In an enclosed enviorment fungus gnats will damage your plants. Dont feel sorry for them kill them all. The larvae will taunt you saying "you cannot win, our war of attrition will wear you down every......."
 
G

Guest

And the old lady prefers the freezer to the oven.I am serious the plant sections of stores are fungus gnat breeding grounds. I know fungus Gnats here are not a native species. # days at sub zero will kill the pesky insurgents and kill there off spring no more taunting pointing and horrific vidios of my girls being abused. Serious freezing works. Please donot freeze plants.
 
M

Mr. Nevermind

you can use Hydrogen peroxide to kill em. Just get some from drug store or grocery store for a buck. the 3% solution is most common. Then mix it 4 to 1 with water. 1 cup peroxide to 4 cups of water. Pour the mix into your soil and watch it fizz. It kills larvae and eggs on contact and also once the h202 breaks down to oxygen which your roots will love. Its a cheap and simple solution which can help your plants a good bit. Besides killing them, h202 isnt toxic to your plants and once broke down is beneficial to your plants





Nevermind
 

DrLongbottom

Well-known member
Veteran
gnatrol, skeeter dunks, hotshot nopeststrips, SMC, SM-90......if your in soil you may also want to try putting a nice thick layer of perlite on the top of the pot and swithch to bottom feeding...this will reduce the moisture from the surface area of your medium..(the place those critters like to hang out)...adding all of the products will give you a heavy arsenal for the fight towards eradication!! Goodluck DLB
 
G

Guest

I actually tried all these things fungus gnats are not native here. my infestation came from an amendment, mushroom compost I suspect.
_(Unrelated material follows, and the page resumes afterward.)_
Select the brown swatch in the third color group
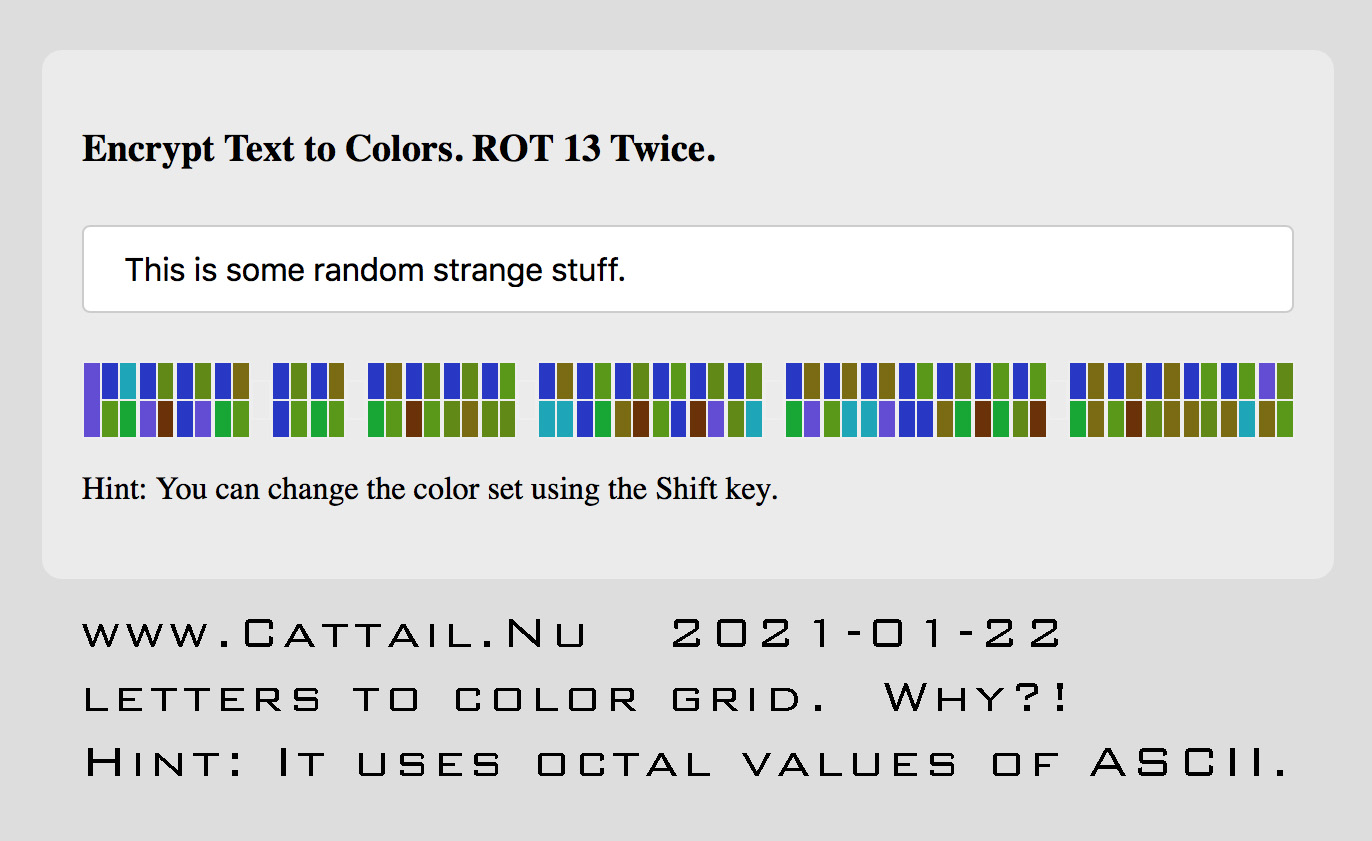This screenshot has height=841, width=1372. tap(414, 419)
Soon everything was infested I did some reading and the key is to interrupt the life cycle. Several times Gnatrol, pest strips ,sand , dunks, diatoms sticky traps…. All came into play This is a constant question fungus gnat control. Why control when you can eradicate?
 
M

Mr. Nevermind

since the gnats came from medium i would just use H202 ( hydrogen peroxide). It will pentrate the soil and kill eggs and larvae, then all you gotta do is worry about the ones flying which can be taken care of with NPS. but since problem is your medium , kill all of em in medium






Nevermind
 

Bulldog11

Active member
Veteran
I had this problem really bad with my areo ponics. I tried neem and all that and what really works the best is Safer brand Cattapiller Killer. This product is inert to the plants and humans, but not larve. I sprayed my plants first and then they came back. Then I decided to dunk my roots in the solution because the bugs were laying larve in my roots. This worked like a charm and didn't stunt my plants at all. Just follow the instuctions the same as you would if you were fighting catapillers. Best solution possible with no effects on your flowers or self.
 

steve green

Member
Mr. Nevermind said:
you can use Hydrogen peroxide to kill em. Just get some from drug store or grocery store for a buck. the 3% solution is most common. Then mix it 4 to 1 with water. 1 cup peroxide to 4 cups of water. Pour the mix into your soil and watch it fizz. It kills larvae and eggs on contact and also once the h202 breaks down to oxygen which your roots will love. Its a cheap and simple solution which can help your plants a good bit. Besides killing them, h202 isnt toxic to your plants and once broke down is beneficial to your plants





Nevermind
i believe i might be having some bug problems MR NEvermind.im growing organic and heard that it was very bad to use peroxide when organic..so im a little scared and confuzed??? :bashhead: :bashhead:
1cup of peroxide seems so much to me i m just scared of killing one of the 2 plants i got. If what u say is true this could help me out alot.
should i do this while growing organic?